→ Pasaje proporcionado:

10 de noviembre de 2024
XXXII Domingo del Tiempo Ordinario, año B
Mc 12, 38-44
Hace dos domingos vimos que el último milagro de Jesús antes de entrar en Jerusalén y vivir la Pasión es el de curar a un ciego, Bartimeo (Mc 10,46-52).
Y esto es porque el discípulo es el que ve: ve la acción de Dios que actúa en la historia y la reconoce por su estilo único e inconfundible, que es el estilo de la Pascua.
Pensemos en los discípulos de Emaús: ven a un peregrino que camina con ellos, pero lo reconocen cuando lo ven partir el pan (Lc 24,31.35), porque ese gesto habla de Dios, habla de su modo de vivir y de amar. El discípulo es el que aprende a ver, a mirar la vida a través de las lentes de la Pascua.
El Evangelio de hoy (Mc 12,38-44) gira en torno al tema de ver y mirar.
Jesús está en el templo con sus discípulos.
Lo que ve le da la oportunidad de ofrecer a sus discípulos una lección: hay que tener cuidado con una categoría de personas, los escribas, los sabios, no porque hagan algo especialmente malo o censurable.

→ Ejercicio planteado a:
Edita los registros desde la línea que contiene "Task: Click the" hasta el final de los registros, ambos extremos incluidos, reemplazando "verified badge" por "checkmark icon" sin cambiar nada más, y devuelve únicamente esas líneas.
El pasaje y los registros provienen de fuentes distintas.

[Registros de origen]
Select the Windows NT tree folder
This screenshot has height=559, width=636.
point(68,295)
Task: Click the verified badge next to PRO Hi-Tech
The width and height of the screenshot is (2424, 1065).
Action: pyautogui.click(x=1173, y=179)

→ Ejercicio planteado b:
Según el pasaje proporcionado, ¿cuál es el último milagro de Jesús antes de entrar en Jerusalén?

→ Resultado completo a:
Task: Click the checkmark icon next to PRO Hi-Tech
The width and height of the screenshot is (2424, 1065).
Action: pyautogui.click(x=1173, y=179)

→ Resultado completo b:
Curar a un ciego, Bartimeo.